When I try to fit this, using the following code:

lik = gpflow.likelihoods.SwitchedLikelihood(
    [gpflow.likelihoods.Gaussian(), gpflow.likelihoods.Gaussian()]
)

# now build the GP model as normal
m_change = gpflow.models.VGP((X_augmented, Y_augmented), kernel=k, likelihood=lik)

# fit the covariance function parameters
maxiter = ci_niter(10000)
gpflow.optimizers.Scipy().minimize(
    m_change.training_loss, m_change.trainable_variables, options=dict(maxiter=maxiter), method="L-BFGS-B",
)

I get the error "Dimensions must be equal", and I can't seem to do anything to rectify this.

My questions are:

  1. How can I get this model to fit at all?
  2. In it's current state, I think this set up would fit a different lengthscale before and after the changepoint, whereas I only wish for the correlation structure in the outputs to change. How can I set the lengthscales to be the same single trainable parameter?

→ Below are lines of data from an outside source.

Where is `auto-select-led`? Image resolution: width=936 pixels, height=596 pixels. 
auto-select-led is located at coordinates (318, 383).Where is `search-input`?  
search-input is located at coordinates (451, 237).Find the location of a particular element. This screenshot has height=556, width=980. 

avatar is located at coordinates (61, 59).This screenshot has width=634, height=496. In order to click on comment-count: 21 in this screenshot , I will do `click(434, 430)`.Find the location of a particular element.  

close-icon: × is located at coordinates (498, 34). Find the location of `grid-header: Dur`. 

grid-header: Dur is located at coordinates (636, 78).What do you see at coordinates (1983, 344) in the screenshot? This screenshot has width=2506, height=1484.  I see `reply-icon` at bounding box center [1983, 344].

please note: this is my first question here. I have attempted to stick to the guidelines, but please prompt if there are changes to my question which would make it more suitable/answerable.


Solution

  • Unfortunately, there is currently no MultiOutput support for ChangePoint kernels in GPflow. In your case, this essentially means that the ChangePoint kernel has no idea on what dimension of your outputs to act, even though the kernels that constitute it have their active_dims parameters set.

    I have a Pull Request in the works to implement this functionality that you can find here: https://github.com/GPflow/GPflow/pull/1671

    The change proposed in that pull request simply would require you to add a switch_dim flag in your call to the ChangePoint kernel, like so:

    k = gpflow.kernels.ChangePoints([k_1, k_2], locations=[0.5], steepness=50.0,
                                    switch_dim=1) # <-- This one!
    

    If you would like to try that functionality, you can install GPflow with the proposed change, for example using pip like so:

    pip install git+https://github.com/GPflow/GPflow.git@refs/pull/1671/head
    

    Alternatively, you could locate the gpflow/kernels/changepoints.py in your GPflow sources and implement the changes you find in the pull request manually.

    If you decide to do so, please be aware that this proposed change has not been extensively tested, and is not a supported feature of GPflow (yet).


    Regarding you second question, the way you have the model set up currently would fit only one Matern kernel before and after the ChangePoint, since you are using the same k_base instance for both k_1 and k_2. This means you are already fitting the same lengthscale on both sides of the CP, which seems to be the setup you are looking for.